Cette classe n’étant pas notée et seulement évaluée par compétences, les ceintures de couleurs sont les seuls éléments visuels d’évolution par rapport au reste de la classe. La montée en ceinture leur permet aussi de commencer toujours par un schéma de réussite scolaire avec une progression adaptée mais qui se ralentie au fur et à mesure de l’année par des tâches de plus en plus complexes. Cette complexité est vécue avec discernement par les élèves qui estiment que la normalité de ce parcours est juste car ils progressent, particulièrement au regard du chemin parcouru depuis le début de l’année, sentiment qui est souvent exprimé oralement par les élèves. L’avancée sur ces tâches expertes favorisent aussi la responsabilisation de plusieurs élèves-formateurs qui prennent d’eux-mêmes la liberté d’aider et accompagner d’autres élèves ayant des difficultés.

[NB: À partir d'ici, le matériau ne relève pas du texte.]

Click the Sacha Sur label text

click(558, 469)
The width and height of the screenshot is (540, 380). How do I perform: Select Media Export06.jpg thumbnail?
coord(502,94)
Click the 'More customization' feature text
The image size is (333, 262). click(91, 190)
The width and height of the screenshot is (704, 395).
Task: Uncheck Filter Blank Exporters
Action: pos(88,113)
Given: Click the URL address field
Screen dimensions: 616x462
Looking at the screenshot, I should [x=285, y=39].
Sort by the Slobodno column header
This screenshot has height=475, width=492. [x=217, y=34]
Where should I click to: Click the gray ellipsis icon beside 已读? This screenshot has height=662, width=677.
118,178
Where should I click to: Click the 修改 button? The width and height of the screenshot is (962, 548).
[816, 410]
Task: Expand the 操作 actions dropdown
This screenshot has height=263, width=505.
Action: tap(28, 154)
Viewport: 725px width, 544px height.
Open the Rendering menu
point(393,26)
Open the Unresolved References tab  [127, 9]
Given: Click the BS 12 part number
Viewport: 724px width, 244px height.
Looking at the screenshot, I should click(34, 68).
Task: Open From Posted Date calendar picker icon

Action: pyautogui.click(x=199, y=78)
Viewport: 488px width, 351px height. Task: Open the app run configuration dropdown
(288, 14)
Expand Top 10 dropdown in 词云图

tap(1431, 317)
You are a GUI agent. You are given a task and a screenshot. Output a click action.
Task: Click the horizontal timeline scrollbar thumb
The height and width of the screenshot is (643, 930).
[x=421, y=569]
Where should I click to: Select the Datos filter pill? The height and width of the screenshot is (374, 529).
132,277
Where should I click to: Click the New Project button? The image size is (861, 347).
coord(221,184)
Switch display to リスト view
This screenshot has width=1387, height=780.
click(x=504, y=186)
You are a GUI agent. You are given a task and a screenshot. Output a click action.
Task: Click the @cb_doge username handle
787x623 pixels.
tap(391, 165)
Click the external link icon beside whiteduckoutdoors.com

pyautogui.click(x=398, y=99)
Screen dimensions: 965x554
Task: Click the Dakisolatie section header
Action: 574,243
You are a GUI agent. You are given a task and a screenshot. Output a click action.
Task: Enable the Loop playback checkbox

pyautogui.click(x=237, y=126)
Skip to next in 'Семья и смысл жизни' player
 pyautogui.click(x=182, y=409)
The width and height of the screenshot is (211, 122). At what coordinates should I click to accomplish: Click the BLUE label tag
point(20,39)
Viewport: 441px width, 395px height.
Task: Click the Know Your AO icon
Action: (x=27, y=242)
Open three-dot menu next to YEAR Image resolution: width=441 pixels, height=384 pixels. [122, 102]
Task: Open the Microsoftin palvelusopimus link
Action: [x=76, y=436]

Les plans de travail s’articulant autour des mathématiques (Nombres, Calcul, Grandeurs et Mesures, Géométrie et Espace) et de la construction d’une culture artistique éclectique (arts du visuel, arts du son, arts de l’espace, arts du quotidien, arts du numérique, art du vivant…), ils permettent un grand nombre de combinaison de binôme pour chaque élève puissent y trouver à la fois sa place de tuteur et de tutoré.
Paroles d’élèves
« Viens, on fait le travail ensemble »
Amira à Naïla, 31 janvier 2020
[1] Le PRODAS, ou PROgramme de Développement Affectif et Social, est un programme québécois de prévention précoce qui vise à favoriser le bien-être et prévenir les violences en développant les compétences psychosociales. Testé à grande échelle dans les années 1980, ses objectifs font aujourd’hui partie intégrante de la pédagogie québécoise.